До недавнего времени в стране не было социального слоя, жизненно заинтересованного в экономической либерализации и в формировании другой политической системы. Реформы правительства Гайдара облегчили формирование этого слоя, нуждающегося прежде всего в реальном изменении отношений власти и собственности. "Новые люди" заинтересованы в ускорение социального расслоение (это увеличивает их социальную базу) и в формировании силовых институтов, которые могли бы контролировать поведение "новых люмпенов" (обратной стороны процесса формирования слоя "новых богатых").

Коммерциализация власти, как бы внешне неприглядно она не выглядела, также ускоряет формирование слоя "новых людей", заинтересованного в реальных изменениях отношений власти и собственности.

Новые люди заинтересованы в сильном государстве. Эта заинтересованность проявляется (в искаженной форме) в локальных действиях по созданию собственных систем безопасности, в успешных попытках "выходить" на отдельных государственных функционеров, делая их своими агентами влияния. Но локальные преференции, получаемые отдельными "новыми людьми" или их группами взаимонейтрализуются и ускоряют распад существующих государственных институтов. СТАРАЯ СОЦИАЛЬНАЯ СТРАТИФИКАЦИЯ И НОВЫЕ ЛЮДИ.

Сейчас в России сложилась многоуровневая система интересов, основанная на новой для страны социальной стратификации. Президент (вместе со своей администрацией), правительство и парламент представляют интересы России как наследника СССР. Они кормятся с факта существования России как государства. Предметом особой заботы федерального правящего слоя выступают армия, границы, таможенный и прочий режимы, отношения с "ближним" и "дальним" зарубежьем.

Функционеры местных органов власти (региональная элита) озабочены тем, как накормить население своих регионов и как выгоднее распродать остатки собственности СССР, оказавшиеся на их территории.

Следующий слой - "директорский корпус" или бывшая отраслевая элита. Директора заводов и совхозов, председатели колхозов уже не олицетворяют для своих подчиненных власть. Сейчас директора - в массе своей успешно - пытаются присвоить властные возможности, проистекающие из прав собственности на ранее административно им подчиненные производственные мощности.

"Новые богатые люди", вовремя подсуетившись, приобрели личное спекулятивное состояние. Экспортеры редкоземельных металлов и нефти сейчас пытаются любым образом овеществить спекулятивный капитал, превратить его в недвижимость, в землю, в производственные мощности.

Большая часть населения страны - народ (в том числе и интеллигенция) совершенно маргинальна. Отдельные представители народа постепенно обогащаются, переходят в слой "новых богатых", или опускаются в самый низ социальной иерархии, превращаясь в новых люмпенов.

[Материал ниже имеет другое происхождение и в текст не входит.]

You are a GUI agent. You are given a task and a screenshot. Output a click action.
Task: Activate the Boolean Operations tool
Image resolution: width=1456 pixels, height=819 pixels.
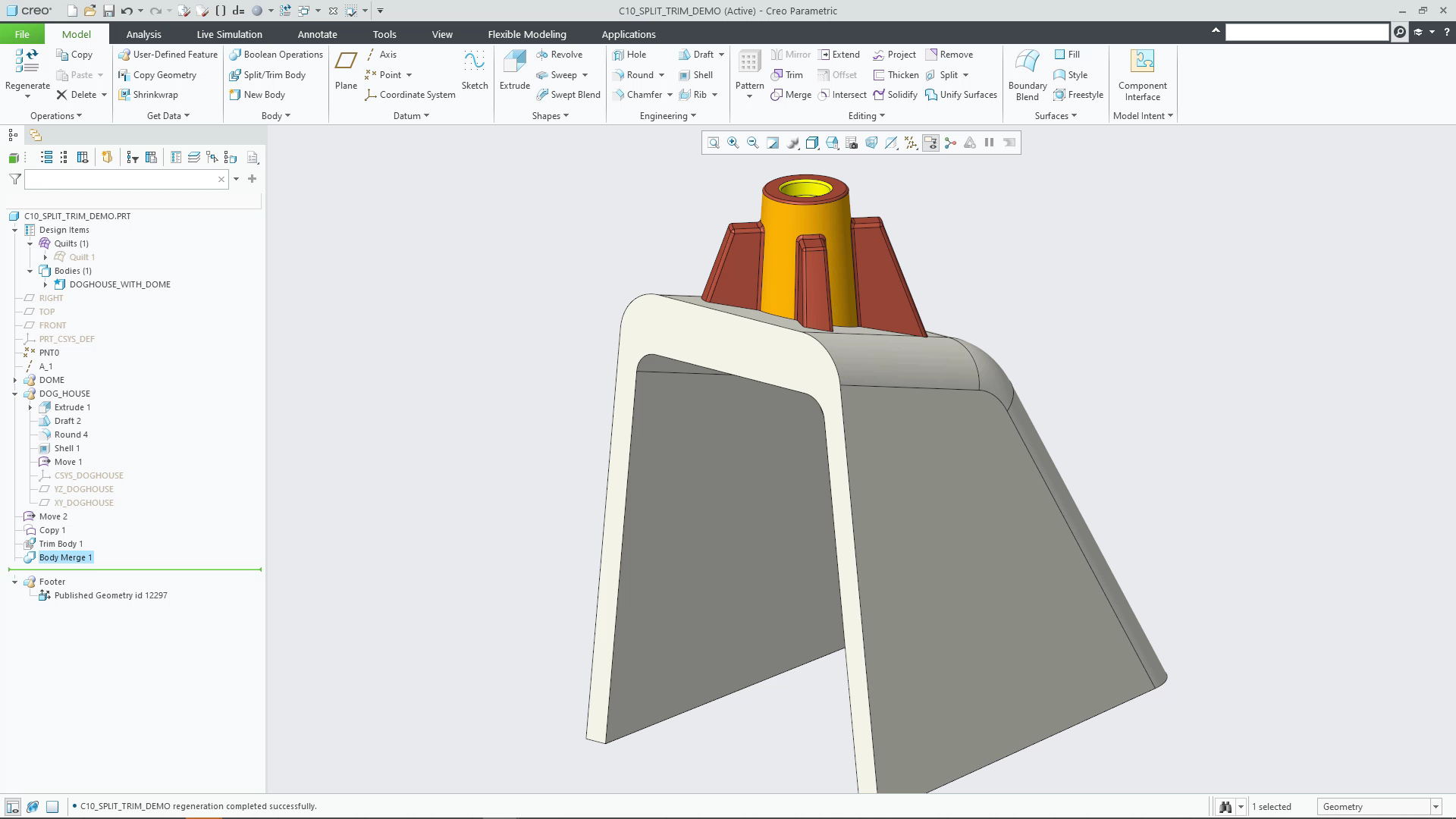(x=276, y=54)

Слой богатых людей пополняется также коррумпированными государственными функционерами и директорами коммерциализованных предприятий. В то же время, нижний слой социальной иерархии пополняется за счет людей, которые принадлежали к высшим стратам, но сейчас оказались нефункциональными.

Скорость социального расслоения очень велика (по меркам социологии, где время меряется поколениями), и люди, попавшие в ту или иную социальную страту весьма редко полностью понимают свое новое положение. В индивидуальном осознании своей социальной принадлежности действуют еще очень грубые различения и противопоставления. Более того, сами страты еще не оформлены ни экономически, ни институционально, и люди, по внешним признакам являющиеся членами одной социальной группы, внутренне (по самоощущению) еще относятся к социально-учетным группам доперестроечного общества.